### DIRECTIONS FOR THIS TASK
Everything from the line containing "1879x1104 pixels." through the line containing "You are a computer-use agent. The image size is (1306, 653)." should be repeated exactly, and nothing else from the data.

### DATA RECORDS
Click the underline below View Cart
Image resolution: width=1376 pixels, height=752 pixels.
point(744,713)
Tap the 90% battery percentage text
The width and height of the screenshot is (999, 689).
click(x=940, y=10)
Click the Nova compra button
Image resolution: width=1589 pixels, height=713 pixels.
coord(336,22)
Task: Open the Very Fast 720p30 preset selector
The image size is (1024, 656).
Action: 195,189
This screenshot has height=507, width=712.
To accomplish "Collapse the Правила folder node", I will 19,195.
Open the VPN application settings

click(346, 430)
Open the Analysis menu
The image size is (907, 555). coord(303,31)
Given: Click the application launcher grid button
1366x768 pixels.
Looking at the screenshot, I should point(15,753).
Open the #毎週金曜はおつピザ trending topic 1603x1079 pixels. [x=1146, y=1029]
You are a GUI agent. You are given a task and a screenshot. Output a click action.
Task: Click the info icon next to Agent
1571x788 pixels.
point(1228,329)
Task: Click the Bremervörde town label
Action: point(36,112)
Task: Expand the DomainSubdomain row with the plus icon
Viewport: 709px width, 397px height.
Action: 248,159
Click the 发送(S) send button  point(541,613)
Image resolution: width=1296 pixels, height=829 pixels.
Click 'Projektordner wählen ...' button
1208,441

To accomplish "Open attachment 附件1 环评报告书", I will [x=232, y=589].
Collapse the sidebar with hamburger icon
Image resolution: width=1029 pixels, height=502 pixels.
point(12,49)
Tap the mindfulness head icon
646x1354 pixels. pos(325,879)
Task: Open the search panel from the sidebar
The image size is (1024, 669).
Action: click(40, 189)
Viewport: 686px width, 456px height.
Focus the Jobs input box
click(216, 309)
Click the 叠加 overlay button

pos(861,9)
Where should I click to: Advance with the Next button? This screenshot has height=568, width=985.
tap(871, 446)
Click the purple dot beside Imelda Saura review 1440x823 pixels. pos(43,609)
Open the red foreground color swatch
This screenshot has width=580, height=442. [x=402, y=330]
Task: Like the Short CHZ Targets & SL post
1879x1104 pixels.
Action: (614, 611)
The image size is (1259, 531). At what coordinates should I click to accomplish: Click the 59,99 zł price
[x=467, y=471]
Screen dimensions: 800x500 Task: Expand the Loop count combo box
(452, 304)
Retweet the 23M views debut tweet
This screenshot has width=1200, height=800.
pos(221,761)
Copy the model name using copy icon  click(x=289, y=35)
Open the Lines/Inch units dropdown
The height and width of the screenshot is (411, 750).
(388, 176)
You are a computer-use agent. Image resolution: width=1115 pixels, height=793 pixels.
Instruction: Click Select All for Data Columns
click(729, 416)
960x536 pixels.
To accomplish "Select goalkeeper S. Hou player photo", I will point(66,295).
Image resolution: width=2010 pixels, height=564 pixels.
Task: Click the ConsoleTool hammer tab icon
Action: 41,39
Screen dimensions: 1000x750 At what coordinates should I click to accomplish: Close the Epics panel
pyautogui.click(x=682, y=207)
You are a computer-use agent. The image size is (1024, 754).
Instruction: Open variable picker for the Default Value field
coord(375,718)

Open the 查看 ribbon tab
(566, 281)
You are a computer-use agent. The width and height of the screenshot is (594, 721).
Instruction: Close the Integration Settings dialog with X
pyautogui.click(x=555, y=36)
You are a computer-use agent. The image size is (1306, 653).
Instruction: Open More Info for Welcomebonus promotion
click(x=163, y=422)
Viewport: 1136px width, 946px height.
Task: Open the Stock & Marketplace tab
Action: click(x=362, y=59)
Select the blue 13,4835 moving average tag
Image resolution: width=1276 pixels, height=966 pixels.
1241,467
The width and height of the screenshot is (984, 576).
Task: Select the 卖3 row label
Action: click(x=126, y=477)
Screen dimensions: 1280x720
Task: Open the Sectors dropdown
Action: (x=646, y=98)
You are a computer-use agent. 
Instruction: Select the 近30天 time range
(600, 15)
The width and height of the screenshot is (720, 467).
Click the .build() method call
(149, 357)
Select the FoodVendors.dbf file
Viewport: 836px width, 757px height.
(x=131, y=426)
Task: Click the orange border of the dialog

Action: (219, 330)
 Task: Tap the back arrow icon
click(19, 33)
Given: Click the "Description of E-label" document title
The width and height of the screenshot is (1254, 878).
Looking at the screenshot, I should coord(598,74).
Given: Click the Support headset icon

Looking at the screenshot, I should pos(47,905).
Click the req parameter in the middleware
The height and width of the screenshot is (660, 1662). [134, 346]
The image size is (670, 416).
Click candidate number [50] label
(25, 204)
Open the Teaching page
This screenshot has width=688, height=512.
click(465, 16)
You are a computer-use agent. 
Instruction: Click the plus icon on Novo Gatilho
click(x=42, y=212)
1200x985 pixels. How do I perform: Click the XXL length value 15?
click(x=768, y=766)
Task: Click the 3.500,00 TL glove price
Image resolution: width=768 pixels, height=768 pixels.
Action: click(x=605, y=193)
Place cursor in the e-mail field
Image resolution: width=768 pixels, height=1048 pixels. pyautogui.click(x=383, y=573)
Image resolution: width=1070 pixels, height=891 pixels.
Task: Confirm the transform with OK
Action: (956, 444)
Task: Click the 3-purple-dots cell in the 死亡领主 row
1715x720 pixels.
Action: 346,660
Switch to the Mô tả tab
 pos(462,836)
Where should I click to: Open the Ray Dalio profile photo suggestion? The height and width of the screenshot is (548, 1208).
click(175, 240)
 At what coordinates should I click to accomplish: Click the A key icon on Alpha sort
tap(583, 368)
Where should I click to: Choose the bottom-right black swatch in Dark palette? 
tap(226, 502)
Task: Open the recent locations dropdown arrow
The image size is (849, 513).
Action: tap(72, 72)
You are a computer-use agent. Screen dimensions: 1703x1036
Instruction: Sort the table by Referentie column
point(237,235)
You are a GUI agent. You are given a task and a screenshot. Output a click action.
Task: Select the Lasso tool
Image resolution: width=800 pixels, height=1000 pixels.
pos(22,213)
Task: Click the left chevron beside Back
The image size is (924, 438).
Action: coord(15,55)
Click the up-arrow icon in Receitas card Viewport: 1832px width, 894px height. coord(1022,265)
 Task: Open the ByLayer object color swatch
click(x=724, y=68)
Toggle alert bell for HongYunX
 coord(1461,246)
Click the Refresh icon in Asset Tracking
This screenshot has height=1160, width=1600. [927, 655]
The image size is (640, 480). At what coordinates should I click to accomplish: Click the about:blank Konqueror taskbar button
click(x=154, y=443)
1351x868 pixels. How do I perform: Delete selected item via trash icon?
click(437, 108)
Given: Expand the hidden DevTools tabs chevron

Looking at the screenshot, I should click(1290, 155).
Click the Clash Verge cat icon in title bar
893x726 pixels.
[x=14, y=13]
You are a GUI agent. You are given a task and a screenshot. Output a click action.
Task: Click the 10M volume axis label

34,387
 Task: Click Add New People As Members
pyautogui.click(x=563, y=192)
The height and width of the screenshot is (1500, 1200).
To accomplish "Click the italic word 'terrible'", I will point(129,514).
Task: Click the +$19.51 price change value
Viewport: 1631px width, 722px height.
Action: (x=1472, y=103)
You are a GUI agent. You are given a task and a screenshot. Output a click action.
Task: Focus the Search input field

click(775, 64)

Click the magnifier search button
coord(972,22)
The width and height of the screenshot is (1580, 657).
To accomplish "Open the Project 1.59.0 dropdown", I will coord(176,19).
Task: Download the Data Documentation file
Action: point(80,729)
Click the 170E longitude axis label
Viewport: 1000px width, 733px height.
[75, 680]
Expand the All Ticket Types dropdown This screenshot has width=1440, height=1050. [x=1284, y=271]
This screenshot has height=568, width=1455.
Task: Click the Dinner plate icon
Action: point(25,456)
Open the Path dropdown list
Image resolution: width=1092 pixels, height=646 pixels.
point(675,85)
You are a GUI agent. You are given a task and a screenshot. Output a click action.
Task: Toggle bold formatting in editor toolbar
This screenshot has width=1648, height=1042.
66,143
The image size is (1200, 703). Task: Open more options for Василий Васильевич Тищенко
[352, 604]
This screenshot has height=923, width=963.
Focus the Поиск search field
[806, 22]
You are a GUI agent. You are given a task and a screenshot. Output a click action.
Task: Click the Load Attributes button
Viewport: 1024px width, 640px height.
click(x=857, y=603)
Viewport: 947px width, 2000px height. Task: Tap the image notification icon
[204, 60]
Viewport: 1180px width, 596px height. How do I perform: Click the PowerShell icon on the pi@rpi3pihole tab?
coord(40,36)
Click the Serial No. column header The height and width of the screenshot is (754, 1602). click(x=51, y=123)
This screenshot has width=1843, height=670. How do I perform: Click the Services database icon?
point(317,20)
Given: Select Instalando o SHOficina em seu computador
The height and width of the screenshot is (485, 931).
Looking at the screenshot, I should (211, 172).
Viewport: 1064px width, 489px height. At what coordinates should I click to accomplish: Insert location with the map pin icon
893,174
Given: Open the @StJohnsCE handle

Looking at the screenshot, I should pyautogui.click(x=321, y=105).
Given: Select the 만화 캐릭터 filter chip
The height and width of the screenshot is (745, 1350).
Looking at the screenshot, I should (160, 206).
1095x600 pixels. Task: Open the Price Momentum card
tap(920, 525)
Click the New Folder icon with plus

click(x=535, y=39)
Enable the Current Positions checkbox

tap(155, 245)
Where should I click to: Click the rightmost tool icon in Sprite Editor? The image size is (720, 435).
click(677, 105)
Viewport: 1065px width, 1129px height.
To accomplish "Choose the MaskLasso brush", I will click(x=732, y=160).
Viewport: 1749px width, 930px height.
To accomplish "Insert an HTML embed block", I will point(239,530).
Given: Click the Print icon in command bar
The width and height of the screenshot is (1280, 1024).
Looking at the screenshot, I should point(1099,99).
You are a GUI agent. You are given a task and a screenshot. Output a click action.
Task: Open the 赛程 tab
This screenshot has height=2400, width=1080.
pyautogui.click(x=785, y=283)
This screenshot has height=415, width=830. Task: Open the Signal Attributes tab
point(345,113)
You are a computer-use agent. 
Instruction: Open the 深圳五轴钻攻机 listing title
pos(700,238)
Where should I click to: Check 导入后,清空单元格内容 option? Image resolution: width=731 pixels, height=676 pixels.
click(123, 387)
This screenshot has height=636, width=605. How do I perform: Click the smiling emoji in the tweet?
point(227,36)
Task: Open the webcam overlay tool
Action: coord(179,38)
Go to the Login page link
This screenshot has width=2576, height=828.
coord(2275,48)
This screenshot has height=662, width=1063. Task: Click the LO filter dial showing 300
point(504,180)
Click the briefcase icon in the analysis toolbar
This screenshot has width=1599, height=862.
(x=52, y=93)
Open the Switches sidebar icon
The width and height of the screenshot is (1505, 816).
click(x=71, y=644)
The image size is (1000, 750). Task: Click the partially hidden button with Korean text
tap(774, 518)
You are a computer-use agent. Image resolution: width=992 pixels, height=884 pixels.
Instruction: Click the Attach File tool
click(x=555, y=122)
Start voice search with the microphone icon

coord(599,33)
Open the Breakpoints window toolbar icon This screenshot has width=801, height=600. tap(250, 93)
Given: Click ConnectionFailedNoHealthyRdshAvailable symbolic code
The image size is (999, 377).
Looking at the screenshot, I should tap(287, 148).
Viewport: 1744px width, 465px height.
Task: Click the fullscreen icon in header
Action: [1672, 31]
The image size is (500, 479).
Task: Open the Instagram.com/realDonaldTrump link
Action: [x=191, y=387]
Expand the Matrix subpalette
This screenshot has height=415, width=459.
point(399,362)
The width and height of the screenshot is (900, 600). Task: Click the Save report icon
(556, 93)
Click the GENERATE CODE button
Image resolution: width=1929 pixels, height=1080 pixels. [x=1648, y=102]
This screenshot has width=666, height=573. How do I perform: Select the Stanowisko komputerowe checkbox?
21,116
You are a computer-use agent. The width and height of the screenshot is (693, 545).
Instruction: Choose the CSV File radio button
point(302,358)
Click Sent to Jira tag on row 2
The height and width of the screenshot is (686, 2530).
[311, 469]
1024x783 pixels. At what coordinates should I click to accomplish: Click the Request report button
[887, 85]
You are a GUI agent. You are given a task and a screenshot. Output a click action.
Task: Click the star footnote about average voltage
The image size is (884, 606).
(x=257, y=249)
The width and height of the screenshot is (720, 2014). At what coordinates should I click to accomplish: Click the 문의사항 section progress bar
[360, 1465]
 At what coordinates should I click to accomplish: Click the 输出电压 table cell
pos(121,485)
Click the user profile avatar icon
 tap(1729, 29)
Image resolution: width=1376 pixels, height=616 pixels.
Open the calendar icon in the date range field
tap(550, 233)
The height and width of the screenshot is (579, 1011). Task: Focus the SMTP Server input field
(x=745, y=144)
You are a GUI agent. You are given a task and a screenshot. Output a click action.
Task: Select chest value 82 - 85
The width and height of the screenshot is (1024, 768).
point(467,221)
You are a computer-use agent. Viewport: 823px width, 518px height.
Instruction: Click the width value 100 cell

### WRITTEN RESPONSE
1879x1104 pixels.
Action: (614, 611)
The image size is (1259, 531). At what coordinates should I click to accomplish: Click the 59,99 zł price
[x=467, y=471]
Screen dimensions: 800x500 Task: Expand the Loop count combo box
(452, 304)
Retweet the 23M views debut tweet
This screenshot has width=1200, height=800.
pos(221,761)
Copy the model name using copy icon  click(x=289, y=35)
Open the Lines/Inch units dropdown
The height and width of the screenshot is (411, 750).
(388, 176)
You are a computer-use agent. Image resolution: width=1115 pixels, height=793 pixels.
Instruction: Click Select All for Data Columns
click(729, 416)
960x536 pixels.
To accomplish "Select goalkeeper S. Hou player photo", I will point(66,295).
Image resolution: width=2010 pixels, height=564 pixels.
Task: Click the ConsoleTool hammer tab icon
Action: 41,39
Screen dimensions: 1000x750 At what coordinates should I click to accomplish: Close the Epics panel
pyautogui.click(x=682, y=207)
You are a computer-use agent. The image size is (1024, 754).
Instruction: Open variable picker for the Default Value field
coord(375,718)

Open the 查看 ribbon tab
(566, 281)
You are a computer-use agent. The width and height of the screenshot is (594, 721).
Instruction: Close the Integration Settings dialog with X
pyautogui.click(x=555, y=36)
You are a computer-use agent. The image size is (1306, 653).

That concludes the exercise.